The non-marine Triassic displays distinct regional differences in tetrapod fossil assemblages even in adjacent regions, and these patterns have been hypothesized to reflect provincialism. For example, in the “Middle Triassic” of Gondwana, the Río Seco de la Quebrada Formation (Puesto Viejo Group) in western Argentina shares a number of taxa with the Cynognathus AZ of the Burgersdorp Formation (Karoo Basin) in South Africa. In contrast, the nearby Chañares Formation of northwestern Argentina is compositionally distinct and shows more affinities with the Dinodontosaurus AZ of the lower Santa Maria Formation in southern Brazil and the top of the upper Omingonde Formation of Namibia. These problems are exacerbated by recent radioisotopic dates from the Chañares Formation and the Puesto Viejo Group that suggest these units are actually Carnian in age. We provide new data for the biostratigraphy and biogeography of these units in the form of the first record of a stahleckeriine dicynodont from the Chañares Formation, an ulna referable to Stahleckeria.

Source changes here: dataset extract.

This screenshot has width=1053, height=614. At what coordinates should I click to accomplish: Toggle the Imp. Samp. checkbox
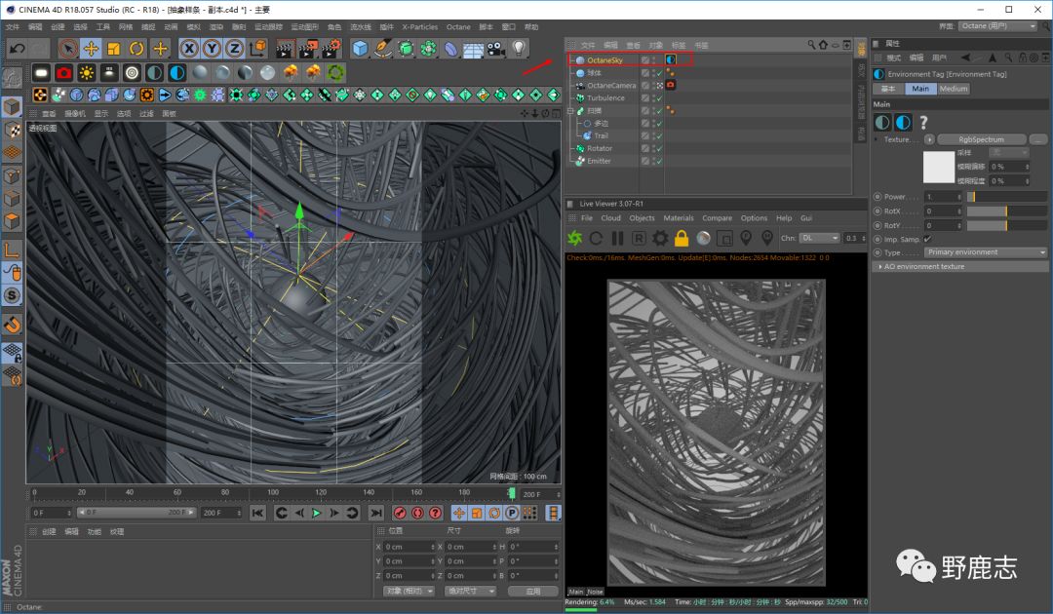pos(927,239)

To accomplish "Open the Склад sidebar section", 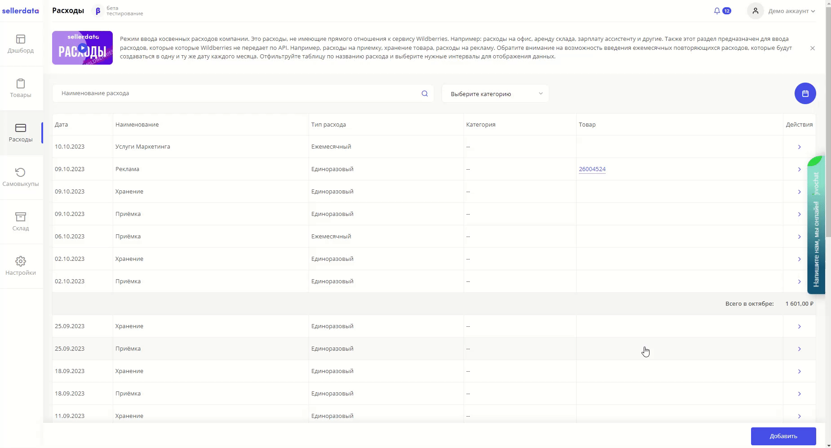I will pyautogui.click(x=21, y=222).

This new occurrence strengthens the correlation between Chañares, Santa Maria, and the top of Omingonde units but reinforces the differences with the Río Seco de la Quebrada and Burgersdorp units. Hypotheses for this provincialism include assemblages of different ages, distinct environments controlled by paleolatitude or paleotopography between basins that formed a barrier to faunal interchange.